--- Document section ---

AMD vs Intel timing on this code...

  • Follow


On my ADM XP, the following

  mov eax, [esi]
  add esi, 4
  jmp [eax]

appears to execute around the same speed as

  lodsd
  jmp [eax]

Which is faster on Intel (586 and above, 486 and below are of no
interest)?

The AMD docs has vectorpath 4 cycles for lodsd, and 4+4 directpath for
the mov(mem)+add(imm). But I'm seeing the same results (without using
RDSTC, just a very large number of iterations, 1billion+). What's
causing the slowdown? I would have thought lodsd was slower than the
equivalent directpath instructions. Is it a dependency on ESI?

Any faster way of writing this?

-- 
Regards
Alex McDonald

0
Reply alex_mcd 1/12/2004 1:59:25 PM

"Alex McDonald" <alex_mcd@btopenworld.com> wrote in message
news:b57b10b6.0401120553.187b5ba9@posting.google.com...

--- Exercise details ---
Carry on the thread about AMD and Intel timing from its last line. The lines that come next aren't needed for anything.

--- Data ---
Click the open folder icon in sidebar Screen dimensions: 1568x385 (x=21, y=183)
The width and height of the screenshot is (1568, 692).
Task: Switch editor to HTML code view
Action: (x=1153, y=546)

--- Answer for this exercise ---
> On my ADM XP, the following
>
>   mov eax, [esi]
>   add esi, 4
>   jmp [eax]
>
> appears to execute around the same speed as
>
>   lodsd
>   jmp [eax]

They likely produce identical or extremely similar microcode. The lodsd
instruction does have to do a little more because of DF, but that should
overlap with the load.

> Which is faster on Intel (586 and above, 486 and below are of no
> interest)?

In general it will be the mov/add. On a Pentium, these would also be
identically fast unless you pair something with the mov/add instructions.
P6-core seems is mostly neutral: they're both 2 u-ops. However, the mov/add
may decode faster. Intel doesn't bother listing lods latency for P4. I took
a crude measurement, and it seems to be about 6 cycles. (I'm not sure how
accurate that is.) This would make a mov/add pair 3 times faster.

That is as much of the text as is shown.